Wylsynn stared at the PICA-the machine-and he felt a sudden almost irresistible need to laugh insanely. Merlin wasn’t even alive, and yet he was telling Wylsynn he believed in God? And what was Wylsynn supposed to believe in now?
“I know what you’re thinking at this moment, Paityr,” Staynair said quietly.
Wylsynn’s gray eyes snapped to him, wide with disbelief that anyone could truly know that, yet that incredulity faded as he gazed into the archbishop’s face.

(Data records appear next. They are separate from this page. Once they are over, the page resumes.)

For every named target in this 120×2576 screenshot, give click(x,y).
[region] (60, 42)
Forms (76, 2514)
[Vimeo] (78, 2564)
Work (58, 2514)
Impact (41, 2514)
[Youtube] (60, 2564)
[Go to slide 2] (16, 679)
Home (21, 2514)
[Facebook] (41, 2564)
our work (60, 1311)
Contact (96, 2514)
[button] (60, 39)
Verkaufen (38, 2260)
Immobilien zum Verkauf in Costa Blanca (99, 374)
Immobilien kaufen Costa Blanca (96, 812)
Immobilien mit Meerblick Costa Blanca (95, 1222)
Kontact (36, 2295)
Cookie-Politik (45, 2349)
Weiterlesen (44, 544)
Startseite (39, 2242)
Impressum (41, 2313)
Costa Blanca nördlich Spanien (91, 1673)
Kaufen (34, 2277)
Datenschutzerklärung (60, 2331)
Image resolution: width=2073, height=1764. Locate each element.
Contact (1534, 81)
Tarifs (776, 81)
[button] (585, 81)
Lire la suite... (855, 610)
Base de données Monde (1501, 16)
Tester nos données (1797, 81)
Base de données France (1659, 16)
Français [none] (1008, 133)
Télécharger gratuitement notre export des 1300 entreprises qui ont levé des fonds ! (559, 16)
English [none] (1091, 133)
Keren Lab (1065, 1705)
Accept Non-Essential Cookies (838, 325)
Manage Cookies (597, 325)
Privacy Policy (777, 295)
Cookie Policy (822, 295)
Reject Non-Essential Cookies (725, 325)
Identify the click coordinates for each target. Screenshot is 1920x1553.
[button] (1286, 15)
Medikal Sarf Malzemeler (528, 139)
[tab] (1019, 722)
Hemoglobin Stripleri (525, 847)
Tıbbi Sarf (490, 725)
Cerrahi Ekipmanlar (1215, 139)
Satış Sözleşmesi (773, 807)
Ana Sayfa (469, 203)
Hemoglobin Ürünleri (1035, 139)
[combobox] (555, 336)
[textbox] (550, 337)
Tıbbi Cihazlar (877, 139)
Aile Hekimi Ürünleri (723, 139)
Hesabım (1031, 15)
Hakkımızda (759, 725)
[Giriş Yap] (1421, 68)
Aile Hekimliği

“Not the exact words you’re using to flagellate yourself, of course,” Staynair continued. “All of us find our own ways to do that. But I know the doubts, the sense of betrayal-of violation. All these years, you’ve deeply and sincerely believed in the Holy Writ, in The Testimonies, in Mother Church, in the Archangels, and in God. You’ve believed, my son, and you’ve given your life to that belief. And now you’ve discovered it’s all a lie, all built on deliberate fabrications for the express purpose of preventing you from ever reaching out to the truth. It’s worse than being physically violated, because you’ve just discovered your very soul was raped by merely mortal men and women, pretending to be gods, who died centuries before your own birth.”